総合研究所の概要

お問い合わせ

資料請求リスト

非営利組織から企業を視る1/2【第3回 企業と社会、そして人~『これからの経営』を考える~】

前編 「社会的企業」と「企業の社会性」のあいだ
~産業能率大学経営学部 中島智人准教授に聞く~

「企業と社会」を考えるうえで避けては通れないもののひとつに、「非営利の組織」というテーマがあります。いわゆるNPO(Non-profit Organization)やNGO(Non-Governmental Organization)がまず思い浮かびますが、最近は社会的企業(Social Enterprise)やソーシャル・ビジネスといった言葉もよく聞かれるようになり、学生や若者の関心も高いようです。

では、本連載の第1回第2回でみてきた「企業の社会性/社会的責任」と「社会的企業/非営利活動」は、どこが違うのでしょうか。
両者の「境目」を確認し、非営利の視点から営利の活動を考えてみるために、非営利組織研究がご専門の産業能率大学経営学部・中島智人先生にお話を伺いました。

組織論から非営利組織論へ~1冊の本が変えた研究領域~

本橋

先生のご専門は「非営利組織論」とのこと。また、一度社会人として実務をご経験された後、イギリスに約4年間留学してこの領域を研究されたと伺っています。
まず、「非営利の組織」を研究するに至ったきっかけや、イギリスに留学されたいきさつについて、お聞かせいただけますでしょうか。

    中島

    私が非営利組織の研究に足を踏み入れたのは、1999年ごろでした。日本では「特定非営利活動促進法」、いわゆる「NPO促進法」が出来たのが1998年の12月だったこともあり、当時、このテーマが盛り上がっていたというのがまずあります。

    そうした中で、私がこの領域を専攻したのは、本当にたわいもないことがきっかけでした。当時、私は経営学を勉強していまして、特に組織論、その時は純粋に営利企業の組織論に興味をもっていました。組織論を勉強していくと、たとえばアメリカの研究などでは、いろいろな組織の理論について非営利組織から洞察を得ているものが結構出てくるんです。そこで「非営利組織ってなんだろう」と思うようになりました。

    そして、今も非常によく覚えているんですが、たまたま、イギリスのDEMOSというシンクタンクが出している「The Rise of Social Entrepreneur」(1997)というブックレットを読む機会があったんです。これはイギリスの社会起業家を取り上げているものなのですが、非常に面白くて、非営利とか、社会的企業、ソーシャル・アントレプレナー(社会起業家)といったものにすごく興味をもちました。これがきっかけで、この領域についてもっときちんと勉強したいという気持ちが強くなりました。
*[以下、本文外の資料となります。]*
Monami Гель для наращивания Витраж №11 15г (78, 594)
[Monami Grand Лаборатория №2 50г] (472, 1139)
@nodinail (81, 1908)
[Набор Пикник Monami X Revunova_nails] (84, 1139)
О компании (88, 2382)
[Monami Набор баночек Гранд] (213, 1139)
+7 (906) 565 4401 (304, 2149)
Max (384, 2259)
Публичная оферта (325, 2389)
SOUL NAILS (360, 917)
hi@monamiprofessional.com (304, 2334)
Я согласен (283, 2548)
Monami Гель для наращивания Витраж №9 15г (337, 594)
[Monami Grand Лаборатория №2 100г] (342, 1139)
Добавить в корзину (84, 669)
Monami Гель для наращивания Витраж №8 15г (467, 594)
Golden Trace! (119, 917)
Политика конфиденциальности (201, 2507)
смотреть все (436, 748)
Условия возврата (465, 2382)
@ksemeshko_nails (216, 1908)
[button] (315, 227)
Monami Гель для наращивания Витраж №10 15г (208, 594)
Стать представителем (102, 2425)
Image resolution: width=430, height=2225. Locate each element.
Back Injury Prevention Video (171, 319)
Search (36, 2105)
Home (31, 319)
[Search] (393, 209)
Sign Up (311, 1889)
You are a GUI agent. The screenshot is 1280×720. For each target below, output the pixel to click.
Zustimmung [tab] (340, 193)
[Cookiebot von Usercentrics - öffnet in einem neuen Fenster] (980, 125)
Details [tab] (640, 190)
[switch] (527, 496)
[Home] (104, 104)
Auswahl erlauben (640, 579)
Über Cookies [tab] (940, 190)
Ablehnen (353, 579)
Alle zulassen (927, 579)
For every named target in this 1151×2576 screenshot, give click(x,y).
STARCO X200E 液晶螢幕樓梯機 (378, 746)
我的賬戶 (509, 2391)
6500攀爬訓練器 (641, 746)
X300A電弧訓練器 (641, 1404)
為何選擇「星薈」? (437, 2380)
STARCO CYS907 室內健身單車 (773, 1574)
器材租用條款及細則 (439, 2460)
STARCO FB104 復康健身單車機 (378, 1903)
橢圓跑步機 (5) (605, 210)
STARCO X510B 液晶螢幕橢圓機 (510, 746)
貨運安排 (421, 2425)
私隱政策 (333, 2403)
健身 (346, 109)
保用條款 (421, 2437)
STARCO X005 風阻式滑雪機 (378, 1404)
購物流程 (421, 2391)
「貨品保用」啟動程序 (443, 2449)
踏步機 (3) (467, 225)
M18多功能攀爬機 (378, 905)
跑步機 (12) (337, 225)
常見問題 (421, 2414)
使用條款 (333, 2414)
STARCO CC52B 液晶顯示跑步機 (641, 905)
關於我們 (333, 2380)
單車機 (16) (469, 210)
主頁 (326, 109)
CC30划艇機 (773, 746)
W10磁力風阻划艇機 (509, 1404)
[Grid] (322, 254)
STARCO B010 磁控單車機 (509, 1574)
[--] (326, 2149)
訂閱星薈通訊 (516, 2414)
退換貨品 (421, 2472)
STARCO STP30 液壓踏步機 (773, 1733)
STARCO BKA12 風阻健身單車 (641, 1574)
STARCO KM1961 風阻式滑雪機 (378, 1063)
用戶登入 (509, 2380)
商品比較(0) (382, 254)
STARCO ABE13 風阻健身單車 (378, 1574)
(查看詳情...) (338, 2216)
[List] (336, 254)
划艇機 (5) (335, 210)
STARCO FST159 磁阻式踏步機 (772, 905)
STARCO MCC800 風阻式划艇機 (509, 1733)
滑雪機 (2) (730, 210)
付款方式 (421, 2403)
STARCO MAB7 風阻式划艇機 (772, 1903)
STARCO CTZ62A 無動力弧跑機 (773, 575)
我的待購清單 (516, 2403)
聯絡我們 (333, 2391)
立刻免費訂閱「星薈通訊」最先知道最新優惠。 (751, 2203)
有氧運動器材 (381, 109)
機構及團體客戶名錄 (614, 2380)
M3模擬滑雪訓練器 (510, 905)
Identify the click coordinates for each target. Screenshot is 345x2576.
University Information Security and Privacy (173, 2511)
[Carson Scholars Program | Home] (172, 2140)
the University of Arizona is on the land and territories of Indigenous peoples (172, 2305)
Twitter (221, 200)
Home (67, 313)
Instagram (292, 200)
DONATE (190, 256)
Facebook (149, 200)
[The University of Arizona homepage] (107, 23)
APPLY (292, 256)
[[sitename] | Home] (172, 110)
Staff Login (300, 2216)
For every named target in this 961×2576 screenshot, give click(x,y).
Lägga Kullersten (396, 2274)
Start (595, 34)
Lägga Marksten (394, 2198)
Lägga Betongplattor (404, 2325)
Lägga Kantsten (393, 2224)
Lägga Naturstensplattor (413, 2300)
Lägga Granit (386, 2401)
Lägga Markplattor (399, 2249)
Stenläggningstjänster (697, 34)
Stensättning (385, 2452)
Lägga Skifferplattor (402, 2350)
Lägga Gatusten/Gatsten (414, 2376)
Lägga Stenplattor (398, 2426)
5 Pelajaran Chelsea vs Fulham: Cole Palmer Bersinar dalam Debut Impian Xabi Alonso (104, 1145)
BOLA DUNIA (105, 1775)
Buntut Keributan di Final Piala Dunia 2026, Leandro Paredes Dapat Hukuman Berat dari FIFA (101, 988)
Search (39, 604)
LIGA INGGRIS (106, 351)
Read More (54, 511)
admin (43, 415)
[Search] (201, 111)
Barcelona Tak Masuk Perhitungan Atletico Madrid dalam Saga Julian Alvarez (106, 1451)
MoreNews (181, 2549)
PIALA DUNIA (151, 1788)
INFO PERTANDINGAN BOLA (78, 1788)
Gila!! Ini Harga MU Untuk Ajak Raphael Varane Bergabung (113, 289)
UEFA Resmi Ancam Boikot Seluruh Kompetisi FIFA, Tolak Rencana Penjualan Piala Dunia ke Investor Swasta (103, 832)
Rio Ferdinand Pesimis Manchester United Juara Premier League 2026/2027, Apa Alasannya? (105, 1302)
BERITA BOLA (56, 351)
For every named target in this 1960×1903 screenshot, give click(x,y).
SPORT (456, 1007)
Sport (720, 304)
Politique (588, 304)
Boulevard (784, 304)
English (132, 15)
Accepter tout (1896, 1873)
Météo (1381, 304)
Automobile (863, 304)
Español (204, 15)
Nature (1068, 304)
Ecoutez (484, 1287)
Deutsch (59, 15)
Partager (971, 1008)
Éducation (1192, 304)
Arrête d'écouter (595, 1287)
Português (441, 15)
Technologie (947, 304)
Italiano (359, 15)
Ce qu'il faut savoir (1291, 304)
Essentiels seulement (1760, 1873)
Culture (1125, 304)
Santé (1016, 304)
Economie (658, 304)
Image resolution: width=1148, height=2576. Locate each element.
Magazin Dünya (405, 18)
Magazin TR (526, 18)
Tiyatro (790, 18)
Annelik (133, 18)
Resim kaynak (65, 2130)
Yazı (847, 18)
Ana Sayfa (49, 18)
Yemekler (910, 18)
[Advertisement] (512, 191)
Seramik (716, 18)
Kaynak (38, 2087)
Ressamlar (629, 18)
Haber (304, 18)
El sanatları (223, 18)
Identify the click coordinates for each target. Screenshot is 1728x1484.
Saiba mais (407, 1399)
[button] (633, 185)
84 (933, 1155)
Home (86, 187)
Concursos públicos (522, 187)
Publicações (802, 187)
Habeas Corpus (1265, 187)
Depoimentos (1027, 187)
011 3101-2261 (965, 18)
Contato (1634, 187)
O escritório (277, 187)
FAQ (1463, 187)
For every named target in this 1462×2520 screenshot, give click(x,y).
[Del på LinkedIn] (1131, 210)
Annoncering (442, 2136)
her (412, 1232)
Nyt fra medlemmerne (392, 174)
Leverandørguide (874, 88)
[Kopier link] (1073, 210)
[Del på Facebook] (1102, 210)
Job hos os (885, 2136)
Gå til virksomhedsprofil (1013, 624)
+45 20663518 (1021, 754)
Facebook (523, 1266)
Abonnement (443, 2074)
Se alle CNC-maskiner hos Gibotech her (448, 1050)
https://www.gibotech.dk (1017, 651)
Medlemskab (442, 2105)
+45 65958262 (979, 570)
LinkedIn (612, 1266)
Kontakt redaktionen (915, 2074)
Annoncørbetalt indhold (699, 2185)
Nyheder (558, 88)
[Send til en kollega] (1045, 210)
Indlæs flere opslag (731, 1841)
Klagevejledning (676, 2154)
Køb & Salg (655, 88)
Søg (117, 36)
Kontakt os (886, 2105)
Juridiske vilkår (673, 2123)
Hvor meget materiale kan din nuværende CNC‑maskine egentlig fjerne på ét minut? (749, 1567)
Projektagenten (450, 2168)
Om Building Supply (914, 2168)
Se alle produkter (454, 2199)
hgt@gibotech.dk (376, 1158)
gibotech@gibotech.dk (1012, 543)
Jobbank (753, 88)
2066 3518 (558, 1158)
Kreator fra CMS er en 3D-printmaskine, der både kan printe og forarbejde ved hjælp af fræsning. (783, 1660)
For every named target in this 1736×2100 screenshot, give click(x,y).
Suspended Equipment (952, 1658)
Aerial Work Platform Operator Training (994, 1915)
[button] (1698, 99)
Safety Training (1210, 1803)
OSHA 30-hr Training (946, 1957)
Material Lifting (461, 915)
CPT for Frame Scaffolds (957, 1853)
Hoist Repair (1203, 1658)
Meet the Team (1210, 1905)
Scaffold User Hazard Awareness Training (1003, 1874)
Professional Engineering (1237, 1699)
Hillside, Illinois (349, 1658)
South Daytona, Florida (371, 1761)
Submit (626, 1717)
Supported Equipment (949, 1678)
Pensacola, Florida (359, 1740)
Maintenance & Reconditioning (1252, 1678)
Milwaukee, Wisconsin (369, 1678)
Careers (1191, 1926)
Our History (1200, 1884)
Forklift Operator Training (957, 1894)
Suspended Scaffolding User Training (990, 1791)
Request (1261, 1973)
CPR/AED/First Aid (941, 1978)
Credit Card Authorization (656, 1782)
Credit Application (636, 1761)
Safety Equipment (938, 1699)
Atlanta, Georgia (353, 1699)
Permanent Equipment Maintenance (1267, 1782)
    そして、これも偶然だったのですが、イギリスのLSE(London School of Economics and Political Science:ロンドン・スクール・オブ・エコノミクス)という大学にCentre for Civil Society(市民社会センター)という組織があり、そこで学位(Degree)を出していることを知って、とても魅力的に思えました。「The Rise of Social Entrepreneur」もイギリスの本でしたから、そこに行けたらいいなと考えるようになったんです。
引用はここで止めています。